* TASK TO COMPLETE
Reproduce the lines of the listing exactly, beginning at the top, until the line with "Given: Open the Fine-tuning section" has been reproduced too.

* DATA FOR ANALYSIS
*** Begin section ***

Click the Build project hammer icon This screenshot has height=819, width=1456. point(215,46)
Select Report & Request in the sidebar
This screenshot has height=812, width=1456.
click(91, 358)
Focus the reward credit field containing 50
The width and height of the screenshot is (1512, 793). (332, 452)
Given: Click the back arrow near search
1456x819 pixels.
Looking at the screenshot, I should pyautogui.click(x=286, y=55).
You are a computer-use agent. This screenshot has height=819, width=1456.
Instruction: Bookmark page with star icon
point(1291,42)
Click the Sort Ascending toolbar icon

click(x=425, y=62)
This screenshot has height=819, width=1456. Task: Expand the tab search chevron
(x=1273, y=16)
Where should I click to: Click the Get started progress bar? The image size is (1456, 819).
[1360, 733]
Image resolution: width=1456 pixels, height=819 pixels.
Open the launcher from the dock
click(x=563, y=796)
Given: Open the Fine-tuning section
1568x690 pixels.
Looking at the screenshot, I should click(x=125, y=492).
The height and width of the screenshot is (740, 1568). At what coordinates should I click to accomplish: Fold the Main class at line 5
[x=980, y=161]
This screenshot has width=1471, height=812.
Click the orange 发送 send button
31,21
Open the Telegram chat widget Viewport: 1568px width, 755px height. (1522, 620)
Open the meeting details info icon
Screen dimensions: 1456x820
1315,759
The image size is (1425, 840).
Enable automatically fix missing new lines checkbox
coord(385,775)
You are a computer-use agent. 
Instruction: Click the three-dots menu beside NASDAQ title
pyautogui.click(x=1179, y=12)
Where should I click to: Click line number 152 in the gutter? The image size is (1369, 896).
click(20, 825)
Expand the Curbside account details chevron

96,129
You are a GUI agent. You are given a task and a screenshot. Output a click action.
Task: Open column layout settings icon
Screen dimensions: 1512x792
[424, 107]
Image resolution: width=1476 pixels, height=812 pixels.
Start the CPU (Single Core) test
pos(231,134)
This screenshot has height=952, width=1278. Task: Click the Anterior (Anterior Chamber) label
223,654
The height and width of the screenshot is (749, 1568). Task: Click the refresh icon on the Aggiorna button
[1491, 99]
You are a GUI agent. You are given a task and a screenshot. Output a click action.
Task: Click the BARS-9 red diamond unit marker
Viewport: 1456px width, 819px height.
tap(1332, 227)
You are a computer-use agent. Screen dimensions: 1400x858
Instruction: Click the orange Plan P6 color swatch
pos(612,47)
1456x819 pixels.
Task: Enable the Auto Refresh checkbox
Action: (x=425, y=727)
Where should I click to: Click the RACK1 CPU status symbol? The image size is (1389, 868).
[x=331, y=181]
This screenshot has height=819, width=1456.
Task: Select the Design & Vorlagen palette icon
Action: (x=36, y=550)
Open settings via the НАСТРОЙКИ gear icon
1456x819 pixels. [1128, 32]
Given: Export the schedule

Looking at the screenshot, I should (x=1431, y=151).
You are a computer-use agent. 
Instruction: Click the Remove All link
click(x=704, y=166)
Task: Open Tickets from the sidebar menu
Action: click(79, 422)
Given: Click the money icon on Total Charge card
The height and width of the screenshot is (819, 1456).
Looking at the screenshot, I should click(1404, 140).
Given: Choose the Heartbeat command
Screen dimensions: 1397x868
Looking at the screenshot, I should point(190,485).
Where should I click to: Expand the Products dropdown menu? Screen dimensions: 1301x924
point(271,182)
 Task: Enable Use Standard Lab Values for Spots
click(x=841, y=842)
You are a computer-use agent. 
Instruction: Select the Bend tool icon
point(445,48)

*** End section ***

* ANSWER BELOW
Click the Build project hammer icon This screenshot has height=819, width=1456. point(215,46)
Select Report & Request in the sidebar
This screenshot has height=812, width=1456.
click(91, 358)
Focus the reward credit field containing 50
The width and height of the screenshot is (1512, 793). (332, 452)
Given: Click the back arrow near search
1456x819 pixels.
Looking at the screenshot, I should pyautogui.click(x=286, y=55).
You are a computer-use agent. This screenshot has height=819, width=1456.
Instruction: Bookmark page with star icon
point(1291,42)
Click the Sort Ascending toolbar icon

click(x=425, y=62)
This screenshot has height=819, width=1456. Task: Expand the tab search chevron
(x=1273, y=16)
Where should I click to: Click the Get started progress bar? The image size is (1456, 819).
[1360, 733]
Image resolution: width=1456 pixels, height=819 pixels.
Open the launcher from the dock
click(x=563, y=796)
Given: Open the Fine-tuning section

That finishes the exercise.